*** INFORMATION SUPPLIED Section Begins ***

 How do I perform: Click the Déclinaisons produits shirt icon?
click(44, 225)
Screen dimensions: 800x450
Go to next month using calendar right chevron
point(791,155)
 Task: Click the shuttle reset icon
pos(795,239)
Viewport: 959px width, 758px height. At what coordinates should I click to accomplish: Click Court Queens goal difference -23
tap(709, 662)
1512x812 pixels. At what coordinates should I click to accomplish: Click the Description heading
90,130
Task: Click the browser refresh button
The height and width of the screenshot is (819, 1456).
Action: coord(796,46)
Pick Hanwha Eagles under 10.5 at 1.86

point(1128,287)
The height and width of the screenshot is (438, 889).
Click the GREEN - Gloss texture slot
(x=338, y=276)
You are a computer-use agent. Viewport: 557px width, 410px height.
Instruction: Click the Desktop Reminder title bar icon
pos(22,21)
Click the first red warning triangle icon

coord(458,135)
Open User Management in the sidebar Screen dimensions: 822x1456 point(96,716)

*** INFORMATION SUPPLIED Section Ends ***

**WORK ORDER**
Word for word, transcribe all of the entries shown above.

**WRITTEN ANSWER**
 How do I perform: Click the Déclinaisons produits shirt icon?
click(44, 225)
Screen dimensions: 800x450
Go to next month using calendar right chevron
point(791,155)
 Task: Click the shuttle reset icon
pos(795,239)
Viewport: 959px width, 758px height. At what coordinates should I click to accomplish: Click Court Queens goal difference -23
tap(709, 662)
1512x812 pixels. At what coordinates should I click to accomplish: Click the Description heading
90,130
Task: Click the browser refresh button
The height and width of the screenshot is (819, 1456).
Action: coord(796,46)
Pick Hanwha Eagles under 10.5 at 1.86

point(1128,287)
The height and width of the screenshot is (438, 889).
Click the GREEN - Gloss texture slot
(x=338, y=276)
You are a computer-use agent. Viewport: 557px width, 410px height.
Instruction: Click the Desktop Reminder title bar icon
pos(22,21)
Click the first red warning triangle icon

coord(458,135)
Open User Management in the sidebar Screen dimensions: 822x1456 point(96,716)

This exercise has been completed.